Retail today looks a lot different than it did 10 years ago. What will it look like in another 10 years?
We examined some of the macro trends we’re tracking right now to project what the retail landscape might look when we’re on the cusp of 2030 — and beyond. Read on for a look at where retail is going and how both retailers and landlords can keep up with the changes.
1. The definition of retail won’t be black and white. Remember the power centers of the past, when Best Buy, Target, Bed, Bath & Beyond, PetSmart, and others would anchor a center? Now the lineup is completely different. You might have a small-format grocery store, an entertainment center, a physical therapist, a dentist, or even an outpatient center in the same space. There’s no true retail sector anymore, and the lineup at shopping centers will continue to evolve.
Integration will only accelerate. We’re seeing grocery stores adding components of distribution centers within their retail spaces, leasing out 10,000 unused square feet where they’ll have robots fulfilling grocery orders, for example. In a mobile, on-demand retail environment, that kind of integration will be key.

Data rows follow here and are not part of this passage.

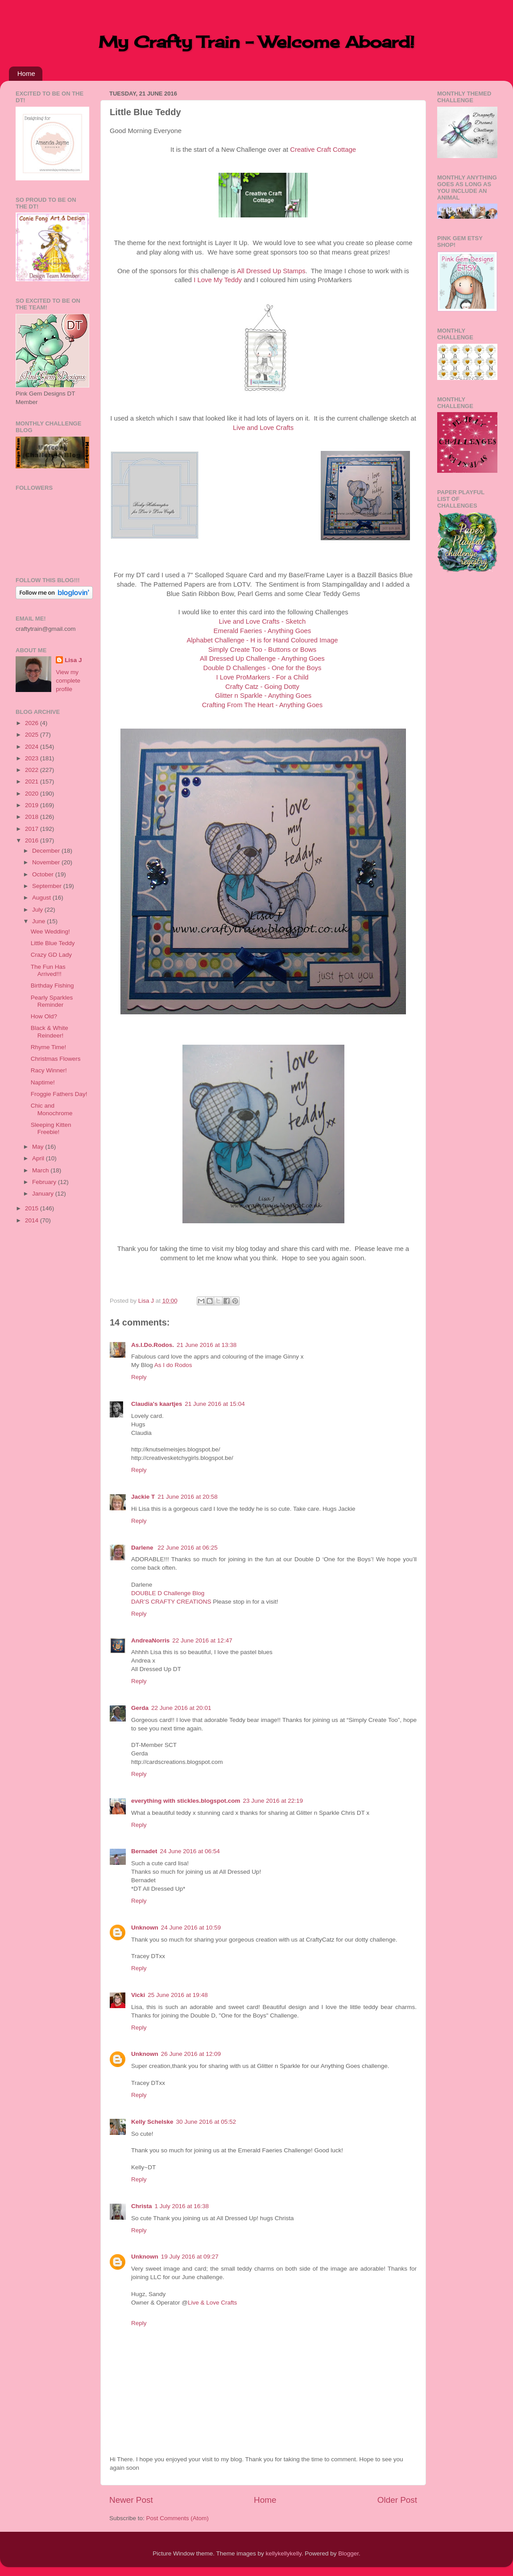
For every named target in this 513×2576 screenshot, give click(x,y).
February (45, 1182)
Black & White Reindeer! (49, 1031)
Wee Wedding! (50, 931)
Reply (139, 1377)
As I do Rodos (173, 1365)
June (39, 921)
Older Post (397, 2500)
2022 (32, 770)
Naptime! (43, 1082)
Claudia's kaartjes (156, 1404)
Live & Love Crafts (212, 2302)
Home (26, 73)
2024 (32, 746)
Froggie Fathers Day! (59, 1094)
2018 (32, 816)
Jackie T (143, 1496)
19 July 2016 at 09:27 (190, 2256)
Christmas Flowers (56, 1058)
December (47, 850)
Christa (141, 2206)
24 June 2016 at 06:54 (190, 1851)
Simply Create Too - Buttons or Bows (262, 649)
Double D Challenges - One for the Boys (262, 667)
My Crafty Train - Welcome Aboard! (256, 42)
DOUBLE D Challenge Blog (167, 1593)
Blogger (348, 2553)
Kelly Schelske (152, 2121)
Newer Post (131, 2500)
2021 (32, 781)
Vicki (138, 1995)
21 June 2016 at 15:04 (214, 1404)
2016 (32, 840)
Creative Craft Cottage (323, 149)
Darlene (143, 1547)
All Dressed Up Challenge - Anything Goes (262, 658)
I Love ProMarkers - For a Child (262, 677)
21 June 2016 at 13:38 (206, 1345)
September (47, 886)
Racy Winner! (49, 1070)
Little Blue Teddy (53, 943)
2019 (32, 805)
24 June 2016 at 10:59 (191, 1927)
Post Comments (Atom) (177, 2518)
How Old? (44, 1016)
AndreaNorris (150, 1640)
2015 (32, 1208)
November (47, 862)
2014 (32, 1220)
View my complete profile (68, 680)
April (39, 1158)
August (42, 897)
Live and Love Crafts (263, 427)
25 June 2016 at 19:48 (177, 1995)
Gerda (140, 1708)
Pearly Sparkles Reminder (52, 1001)
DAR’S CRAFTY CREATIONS (171, 1601)
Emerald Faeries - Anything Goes (262, 630)
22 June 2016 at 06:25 (187, 1547)
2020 (32, 793)
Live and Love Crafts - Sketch (262, 621)
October (43, 874)
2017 (32, 828)
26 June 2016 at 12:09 (191, 2054)
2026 (32, 723)
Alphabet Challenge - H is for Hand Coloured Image (262, 640)
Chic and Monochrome (52, 1109)
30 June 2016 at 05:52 (206, 2121)
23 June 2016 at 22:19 (273, 1800)
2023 (32, 758)
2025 (32, 734)
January (43, 1193)
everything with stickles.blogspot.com (185, 1800)
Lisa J (73, 660)
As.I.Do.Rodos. (152, 1345)
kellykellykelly (284, 2553)
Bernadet (144, 1851)
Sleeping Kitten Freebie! (51, 1128)
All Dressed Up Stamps (271, 271)
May (38, 1146)
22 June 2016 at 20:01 (181, 1708)
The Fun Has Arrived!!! (48, 970)
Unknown (144, 1927)
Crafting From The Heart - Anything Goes (262, 705)
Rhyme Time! (48, 1047)
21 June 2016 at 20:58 (187, 1496)
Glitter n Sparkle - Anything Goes (263, 695)
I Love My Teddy (218, 279)
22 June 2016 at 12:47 (202, 1640)
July (38, 909)
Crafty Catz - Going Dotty (262, 686)
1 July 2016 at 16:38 (182, 2206)
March (41, 1170)
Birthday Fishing (52, 985)
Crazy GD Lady (51, 954)
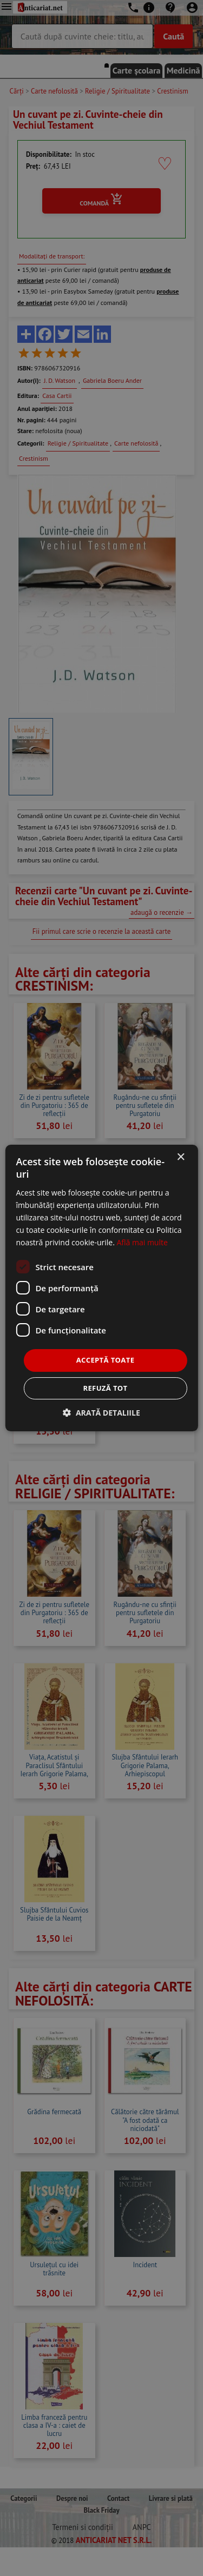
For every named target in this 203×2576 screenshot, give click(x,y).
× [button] (180, 1157)
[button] (101, 1412)
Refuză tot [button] (105, 1388)
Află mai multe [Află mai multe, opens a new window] (141, 1242)
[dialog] (101, 1288)
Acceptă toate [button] (105, 1360)
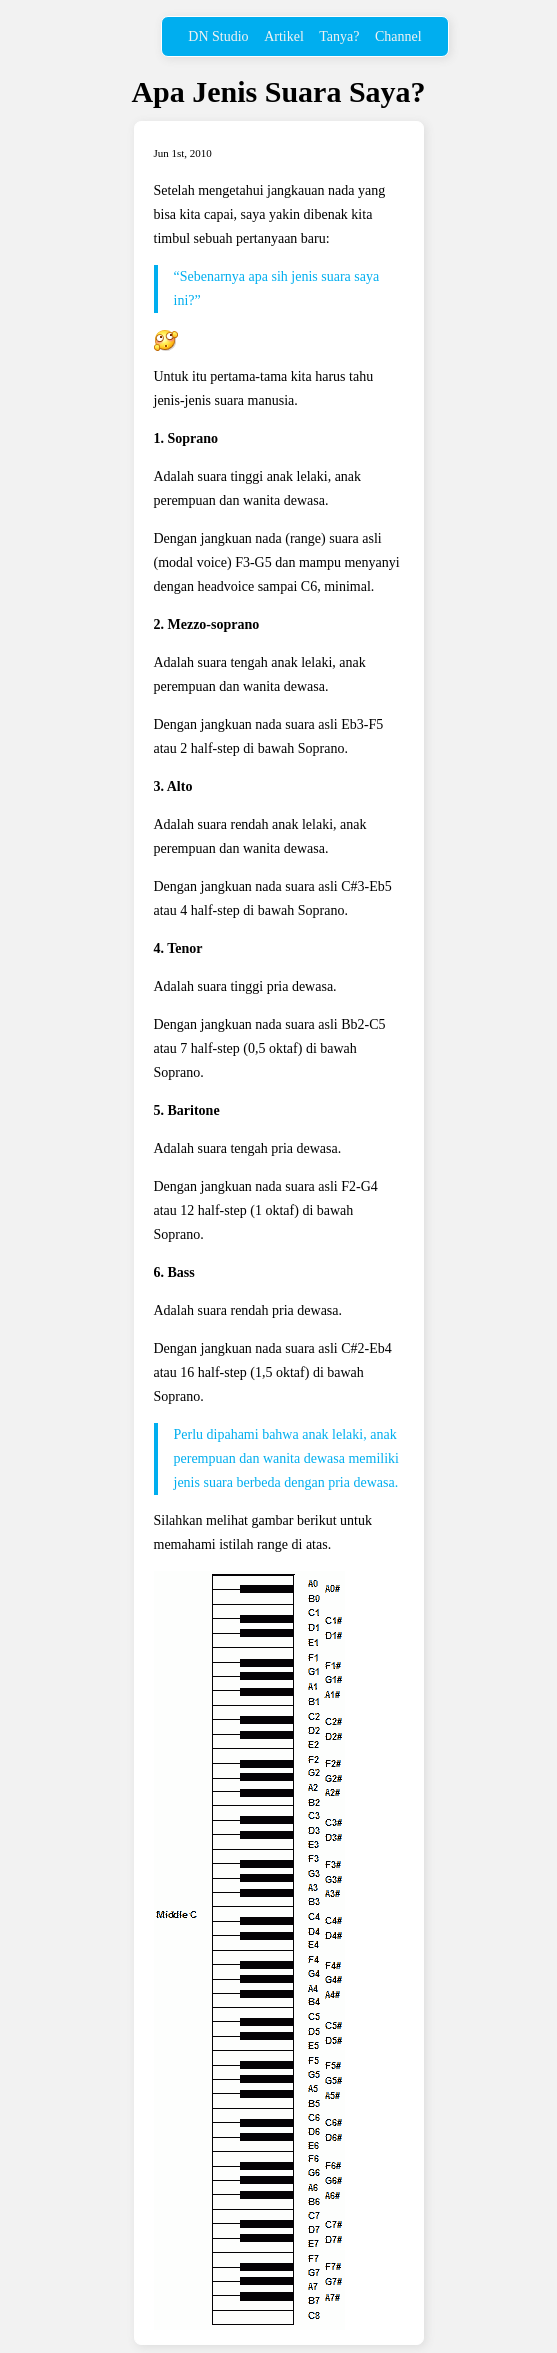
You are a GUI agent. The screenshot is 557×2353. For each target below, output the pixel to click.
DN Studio (218, 36)
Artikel (284, 36)
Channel (398, 36)
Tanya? (339, 36)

2. But retail still won’t be dead. Obviously. Online shopping and bricks and mortar not only can coexist, they absolutely have to coexist. Customers need control. They want to be able to search for products online and then go shop and explore and have access to the experience of the product as much as possible.
Casper and Warby Parker are two examples of online brands that have worked their way into brick-and-mortar stores. We’ll start to see that pattern grow significantly, as opening tangible stores ultimately helps drive sales online. Whether they’re physically in a store or shopping on their phone in their home, consumers want an experience and giving them the ability to see, touch, and try out the product before they buy gives retailers an edge. The retailers that are able to find this balance will be the ones that thrive.
3. Retail will rethink the customer experience. Retailers don’t necessarily have to compete with Amazon, but they have to compete in a world where Amazon is changing customer expectations. That means making an investment to upgrade stores for a better customer experience. Retailers will use technology to better understand what drives their customers, what they’re purchasing, and what their habits are. In essence, retail today and in the future is about making a connection to the consumer as well as offering a lot of choices, quality products, promotional discounts, and favorable customer reviews as a testimonial to the quality and value of the item and retailer.
As retail provides consumers more of an experience and continues to improve, expectations will only grow. Customers aren’t going to want to wait in line, and two-day shipping will seem like an eternity. They’re going to want a seamless experience, and they’re going to want super personalization. Retailers have to understand that and start to incorporate that aspect into the customer experience. They also have to be savvy to social media influencers and understand how an unknown competitor can become a viral sensation, taking market share quickly based on consumer sentiments.
4. Value and relationships will still be king. Consumers will always leap for a quality item at a good value. This is why TJX stores and Old Navy are still so relevant. Old Navy is even splitting from parent company Gap Inc. and opening 800 new stores.
At the same time, personal relationships and personalized experiences will continue to be of paramount importance. More big shops will learn from the smaller stores about what a caring, personalized customer experience should be. Social media influencers will continue to play a bigger role in gaining loyal customers. And while technology will be running behind the scenes to better understand what customers want, in stores it will still be all about the person-to-person connection.